Parallels Today? “Yes—all over the place,” Rees says to the interviewer. “But in the book I am careful not to say: ‘This is what X, Y, or Z is doing.’ That’s deliberate. The examples I use, including Mao and Stalin, are historical figures whom you can clearly examine.”

He explains, “I did this for two reasons. First, I’m writing a history book occasionally informed by psychology, not a modern political treatise…. Second, I believe it’s more powerful if readers made these connections themselves. “

“My goal,” Rees says, “was to provide a framework—a set of templates—to help people think critically about the world today.” 

Or think at all, I would hope.

On Postwar Rationalization. Rees observes, “The responses of individual Nazis to their actions varied. Some accepted responsibility, while others denied or deflected blame.” He cites ignorance as one excuse. Another is deflection, “akin to the modern ‘whataboutism.”  

Funny, I’m reminded again about Signalgate responses.

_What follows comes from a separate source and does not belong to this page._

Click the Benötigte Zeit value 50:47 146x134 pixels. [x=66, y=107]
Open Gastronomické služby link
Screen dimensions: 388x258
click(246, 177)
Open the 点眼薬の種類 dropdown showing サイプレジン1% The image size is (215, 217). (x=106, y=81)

On Taking Warnings. “We have a massive problem,” Rees says, “in that most people in the UK stop studying history in the mid-teens. This creates a fundamentally historically illiterate population.”

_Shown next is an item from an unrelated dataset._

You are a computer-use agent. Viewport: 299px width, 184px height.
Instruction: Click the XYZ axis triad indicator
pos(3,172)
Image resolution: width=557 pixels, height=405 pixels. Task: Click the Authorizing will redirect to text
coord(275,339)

A contemporary poster exhorting “German Defend Yourselves! Don’t Buy From Jews!” 

“Before I produced the documentary series Auschwitz: The Nazis and ’The Final Solution’ in 2005, we conducted a poll. It revealed that most people didn’t even know what the word ‘Auschwitz’ meant, let alone a view on it.” 

Another chilling observation of an electorate, be it British or American.

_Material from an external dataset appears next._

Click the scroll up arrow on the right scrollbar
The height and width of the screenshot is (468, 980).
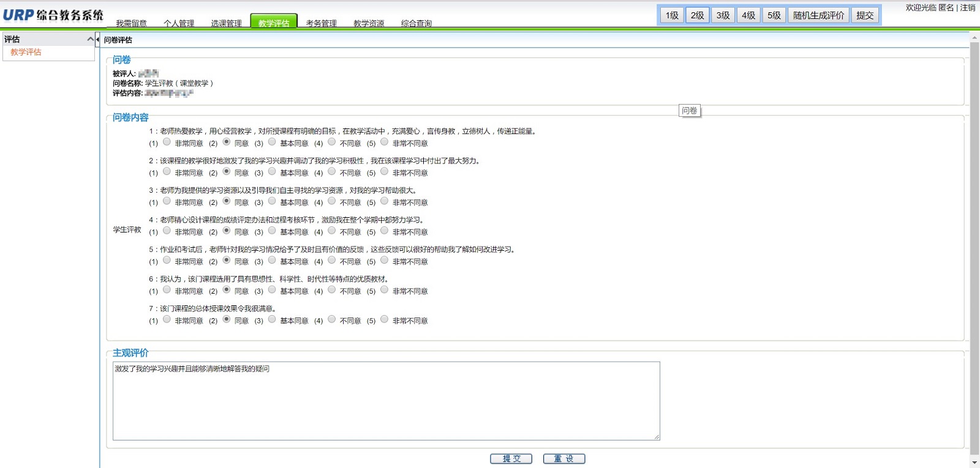[x=974, y=38]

Fascists or Saints. Ree’s psychological investigations show that young minds are particularly susceptible to ideologies: “more likely to become fascists or saints.”

A contemporary poster reads, “You Too Belong to the Führer.” 

This reminds me of one of the many chilling images in the 1972 movie Cabaret. 

Let us hope the young—and the rest of us—do not forget history. ds 

© Dennis Simanaitis, SimanaitisSays.com, 2025 

5 comments on “LEST WE FORGET

  1. tom@tom-austin.com
    March 30, 2025
    tom@tom-austin.com's avatar

    Very thought provoking, Dennis. I need to go back and watch both the Cabaret movie and the play again.

    Thanks,

    • simanaitissays
      March 30, 2025
      simanaitissays's avatar

      Thanks, Tom. TCM recently had “Cabaret.” All the more moving today.

  2. Mike B
    March 30, 2025
    Mike B's avatar

    Unfortunately, I think that with the Boomers starting to die off, and the WW2 generation already substantially gone, there’s no interest in that history (or much else of it, really) any more. The old saw comes to mind, though: those who don’t know/understand (assuming they’ve been taught semi-objective) history are condemned to repeat it. Thanks, even if you’re sort of singing to the choir here.

    • simanaitissays
      March 30, 2025
      simanaitissays's avatar

      Of course, the website is available to non-choir-members too. You’re welcome to pass it along to any you wish.

  3. Mike Scott
    March 30, 2025
    Mike Scott's avatar

    Thanks, Monsignor Simanaitis, and i second and third Tom and Mike B.

    What have we, let alone newer generations, learned, drawn from the earlier horror? Sometimes think only technology changes.